The First STS India Network Conference must be understood primarily against this broader backdrop. The conference invoked a deliberate attempt to develop a shared conceptual language for articulating the multiple, historically sedimented interconnections among science, technology, society, and India. In this sense, the conference was a linguistic and epistemic intervention that sought to do justice to each word in its title. Even the title of the conference appears as a product of careful deliberation where each term – STS, India, Network, and Conference – carried distinct theoretical commitments and political sensibilities. For instance, the term ‘network’ – according to one of the most influential strands of STS – are sites where humans and non-humans co-constitute one another as agents. Though the usage of the term doesn’t represent the network of actants in the conference title, it highlights the aspect of forging relationships.

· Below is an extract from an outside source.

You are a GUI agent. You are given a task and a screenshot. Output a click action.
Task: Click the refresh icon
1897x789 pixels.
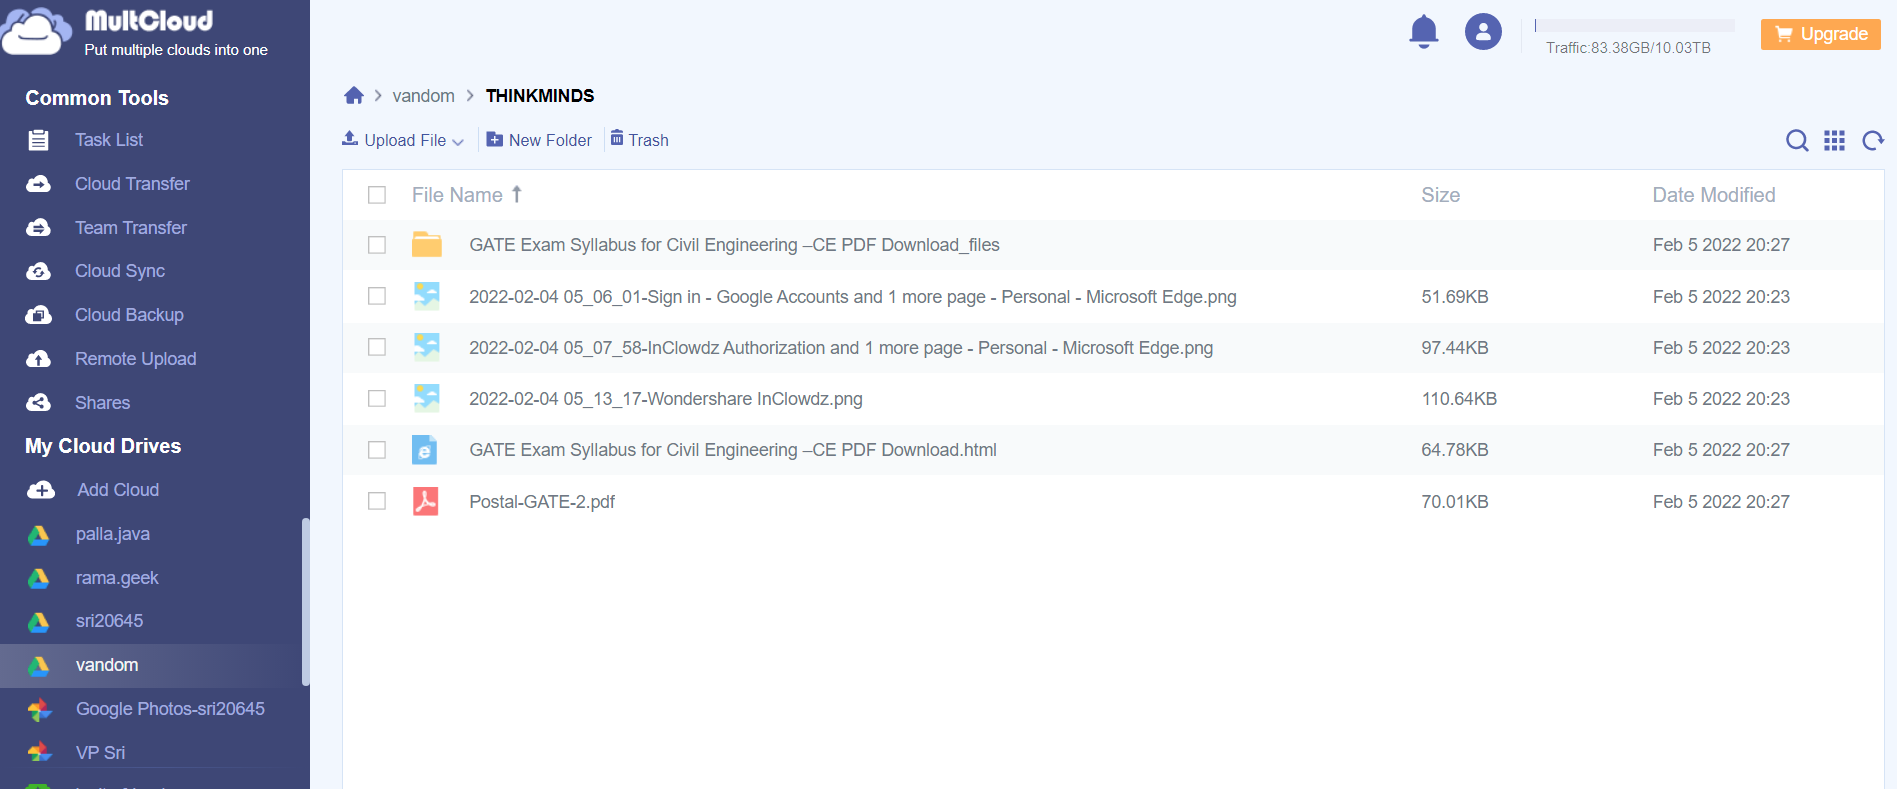(x=1872, y=141)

The other term ‘conference’ is also quite evocative here. This was a conference that raised pertinent questions about its own format- the act and event of people coming together as part of an epistemic (and affective) effort. At a time when academic gatherings are increasingly reduced to administrative nodes spaces for the performance of expertise, institutional branding, and the accumulation of scientometric value – this conference sought to reclaim what the STS scholars call as a fractal. Rather than reproducing the familiar rhythms of academic productivity, the conference foregrounded questions about how scholars come together, how communities of inquiry are sustained, and how intellectual labour is valued. This note is therefore not merely a record of participation but an attempt to situate myself within an emerging network that aspires to reimagine the conditions under which STS scholarship in India might flourish. In that sense, more than a chronological milestone in the consolidation of S, T, and Society Studies (STS) in India, the conference is a deliberate intervention into the contemporary knowledge economy.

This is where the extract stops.